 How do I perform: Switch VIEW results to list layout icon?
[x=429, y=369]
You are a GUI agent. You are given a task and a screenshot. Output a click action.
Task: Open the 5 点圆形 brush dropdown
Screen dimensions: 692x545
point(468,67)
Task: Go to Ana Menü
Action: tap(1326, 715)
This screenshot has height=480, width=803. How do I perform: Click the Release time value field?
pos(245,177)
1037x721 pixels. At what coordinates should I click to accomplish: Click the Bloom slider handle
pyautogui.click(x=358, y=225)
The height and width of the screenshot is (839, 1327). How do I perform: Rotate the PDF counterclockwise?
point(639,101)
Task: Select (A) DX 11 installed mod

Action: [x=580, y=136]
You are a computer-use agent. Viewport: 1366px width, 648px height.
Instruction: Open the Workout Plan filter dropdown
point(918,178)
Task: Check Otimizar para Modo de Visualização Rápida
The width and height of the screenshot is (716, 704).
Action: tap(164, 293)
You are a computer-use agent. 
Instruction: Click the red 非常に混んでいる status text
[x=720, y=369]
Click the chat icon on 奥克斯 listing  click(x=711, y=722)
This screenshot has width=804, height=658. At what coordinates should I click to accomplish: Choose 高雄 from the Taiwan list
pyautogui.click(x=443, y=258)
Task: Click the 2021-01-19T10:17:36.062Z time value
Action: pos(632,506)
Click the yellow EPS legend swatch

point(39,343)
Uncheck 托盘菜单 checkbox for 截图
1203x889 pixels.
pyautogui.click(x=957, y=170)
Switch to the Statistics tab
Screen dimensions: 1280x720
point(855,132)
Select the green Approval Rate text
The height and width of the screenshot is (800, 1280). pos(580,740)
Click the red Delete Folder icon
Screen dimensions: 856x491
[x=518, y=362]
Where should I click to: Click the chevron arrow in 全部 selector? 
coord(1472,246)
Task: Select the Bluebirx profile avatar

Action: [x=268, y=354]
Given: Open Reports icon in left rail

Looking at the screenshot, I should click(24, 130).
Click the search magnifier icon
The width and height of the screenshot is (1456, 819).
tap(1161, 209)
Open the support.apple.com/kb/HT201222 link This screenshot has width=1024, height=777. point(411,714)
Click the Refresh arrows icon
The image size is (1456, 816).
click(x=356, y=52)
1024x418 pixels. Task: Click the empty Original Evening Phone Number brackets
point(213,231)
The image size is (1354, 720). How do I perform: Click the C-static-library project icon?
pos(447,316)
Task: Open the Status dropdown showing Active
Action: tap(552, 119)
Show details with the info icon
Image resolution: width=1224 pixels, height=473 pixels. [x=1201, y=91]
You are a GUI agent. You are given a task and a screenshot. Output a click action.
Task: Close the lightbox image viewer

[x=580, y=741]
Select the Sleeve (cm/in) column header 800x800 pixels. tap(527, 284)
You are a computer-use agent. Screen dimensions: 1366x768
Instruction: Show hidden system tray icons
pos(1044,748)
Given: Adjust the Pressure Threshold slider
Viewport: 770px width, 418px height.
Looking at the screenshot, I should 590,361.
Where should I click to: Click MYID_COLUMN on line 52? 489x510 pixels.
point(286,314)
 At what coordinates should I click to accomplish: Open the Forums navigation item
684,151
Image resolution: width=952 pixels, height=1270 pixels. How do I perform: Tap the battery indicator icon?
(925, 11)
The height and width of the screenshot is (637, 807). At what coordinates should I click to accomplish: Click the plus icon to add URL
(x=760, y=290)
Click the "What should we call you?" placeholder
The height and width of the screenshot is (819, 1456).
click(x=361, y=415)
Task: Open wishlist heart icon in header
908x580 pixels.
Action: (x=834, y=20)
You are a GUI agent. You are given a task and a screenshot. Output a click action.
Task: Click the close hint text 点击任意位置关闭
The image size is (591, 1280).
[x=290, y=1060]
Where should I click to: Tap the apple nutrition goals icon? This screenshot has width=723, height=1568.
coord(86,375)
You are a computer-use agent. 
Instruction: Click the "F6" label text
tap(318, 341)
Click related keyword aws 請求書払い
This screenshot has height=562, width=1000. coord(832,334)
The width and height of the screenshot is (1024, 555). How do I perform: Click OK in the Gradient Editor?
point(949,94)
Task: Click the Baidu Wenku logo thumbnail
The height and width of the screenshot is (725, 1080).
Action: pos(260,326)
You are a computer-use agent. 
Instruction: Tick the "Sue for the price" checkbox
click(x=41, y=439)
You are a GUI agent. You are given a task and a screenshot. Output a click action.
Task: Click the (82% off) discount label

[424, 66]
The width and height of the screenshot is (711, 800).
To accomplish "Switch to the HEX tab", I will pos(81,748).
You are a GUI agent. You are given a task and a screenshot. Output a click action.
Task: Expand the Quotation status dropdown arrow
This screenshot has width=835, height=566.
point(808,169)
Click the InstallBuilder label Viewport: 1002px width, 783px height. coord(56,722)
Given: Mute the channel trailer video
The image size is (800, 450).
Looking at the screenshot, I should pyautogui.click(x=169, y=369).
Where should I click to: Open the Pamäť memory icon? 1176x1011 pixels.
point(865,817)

#### ASSIGNMENT:
The answer should be the complete set of records, printed exactly.

#### PROBLEM SOLUTION:
 How do I perform: Switch VIEW results to list layout icon?
[x=429, y=369]
You are a GUI agent. You are given a task and a screenshot. Output a click action.
Task: Open the 5 点圆形 brush dropdown
Screen dimensions: 692x545
point(468,67)
Task: Go to Ana Menü
Action: tap(1326, 715)
This screenshot has height=480, width=803. How do I perform: Click the Release time value field?
pos(245,177)
1037x721 pixels. At what coordinates should I click to accomplish: Click the Bloom slider handle
pyautogui.click(x=358, y=225)
The height and width of the screenshot is (839, 1327). How do I perform: Rotate the PDF counterclockwise?
point(639,101)
Task: Select (A) DX 11 installed mod

Action: [x=580, y=136]
You are a computer-use agent. Viewport: 1366px width, 648px height.
Instruction: Open the Workout Plan filter dropdown
point(918,178)
Task: Check Otimizar para Modo de Visualização Rápida
The width and height of the screenshot is (716, 704).
Action: tap(164, 293)
You are a computer-use agent. 
Instruction: Click the red 非常に混んでいる status text
[x=720, y=369]
Click the chat icon on 奥克斯 listing  click(x=711, y=722)
This screenshot has width=804, height=658. At what coordinates should I click to accomplish: Choose 高雄 from the Taiwan list
pyautogui.click(x=443, y=258)
Task: Click the 2021-01-19T10:17:36.062Z time value
Action: pos(632,506)
Click the yellow EPS legend swatch

point(39,343)
Uncheck 托盘菜单 checkbox for 截图
1203x889 pixels.
pyautogui.click(x=957, y=170)
Switch to the Statistics tab
Screen dimensions: 1280x720
point(855,132)
Select the green Approval Rate text
The height and width of the screenshot is (800, 1280). pos(580,740)
Click the red Delete Folder icon
Screen dimensions: 856x491
[x=518, y=362]
Where should I click to: Click the chevron arrow in 全部 selector? 
coord(1472,246)
Task: Select the Bluebirx profile avatar

Action: [x=268, y=354]
Given: Open Reports icon in left rail

Looking at the screenshot, I should click(24, 130).
Click the search magnifier icon
The width and height of the screenshot is (1456, 819).
tap(1161, 209)
Open the support.apple.com/kb/HT201222 link This screenshot has width=1024, height=777. point(411,714)
Click the Refresh arrows icon
The image size is (1456, 816).
click(x=356, y=52)
1024x418 pixels. Task: Click the empty Original Evening Phone Number brackets
point(213,231)
The image size is (1354, 720). How do I perform: Click the C-static-library project icon?
pos(447,316)
Task: Open the Status dropdown showing Active
Action: tap(552, 119)
Show details with the info icon
Image resolution: width=1224 pixels, height=473 pixels. [x=1201, y=91]
You are a GUI agent. You are given a task and a screenshot. Output a click action.
Task: Close the lightbox image viewer

[x=580, y=741]
Select the Sleeve (cm/in) column header 800x800 pixels. tap(527, 284)
You are a computer-use agent. Screen dimensions: 1366x768
Instruction: Show hidden system tray icons
pos(1044,748)
Given: Adjust the Pressure Threshold slider
Viewport: 770px width, 418px height.
Looking at the screenshot, I should 590,361.
Where should I click to: Click MYID_COLUMN on line 52? 489x510 pixels.
point(286,314)
 At what coordinates should I click to accomplish: Open the Forums navigation item
684,151
Image resolution: width=952 pixels, height=1270 pixels. How do I perform: Tap the battery indicator icon?
(925, 11)
The height and width of the screenshot is (637, 807). At what coordinates should I click to accomplish: Click the plus icon to add URL
(x=760, y=290)
Click the "What should we call you?" placeholder
The height and width of the screenshot is (819, 1456).
click(x=361, y=415)
Task: Open wishlist heart icon in header
908x580 pixels.
Action: (x=834, y=20)
You are a GUI agent. You are given a task and a screenshot. Output a click action.
Task: Click the close hint text 点击任意位置关闭
The image size is (591, 1280).
[x=290, y=1060]
Where should I click to: Tap the apple nutrition goals icon? This screenshot has width=723, height=1568.
coord(86,375)
You are a computer-use agent. 
Instruction: Click the "F6" label text
tap(318, 341)
Click related keyword aws 請求書払い
This screenshot has height=562, width=1000. coord(832,334)
The width and height of the screenshot is (1024, 555). How do I perform: Click OK in the Gradient Editor?
point(949,94)
Task: Click the Baidu Wenku logo thumbnail
The height and width of the screenshot is (725, 1080).
Action: pos(260,326)
You are a computer-use agent. 
Instruction: Tick the "Sue for the price" checkbox
click(x=41, y=439)
You are a GUI agent. You are given a task and a screenshot. Output a click action.
Task: Click the (82% off) discount label

[424, 66]
The width and height of the screenshot is (711, 800).
To accomplish "Switch to the HEX tab", I will pos(81,748).
You are a GUI agent. You are given a task and a screenshot. Output a click action.
Task: Expand the Quotation status dropdown arrow
This screenshot has width=835, height=566.
point(808,169)
Click the InstallBuilder label Viewport: 1002px width, 783px height. coord(56,722)
Given: Mute the channel trailer video
The image size is (800, 450).
Looking at the screenshot, I should pyautogui.click(x=169, y=369).
Where should I click to: Open the Pamäť memory icon? 1176x1011 pixels.
point(865,817)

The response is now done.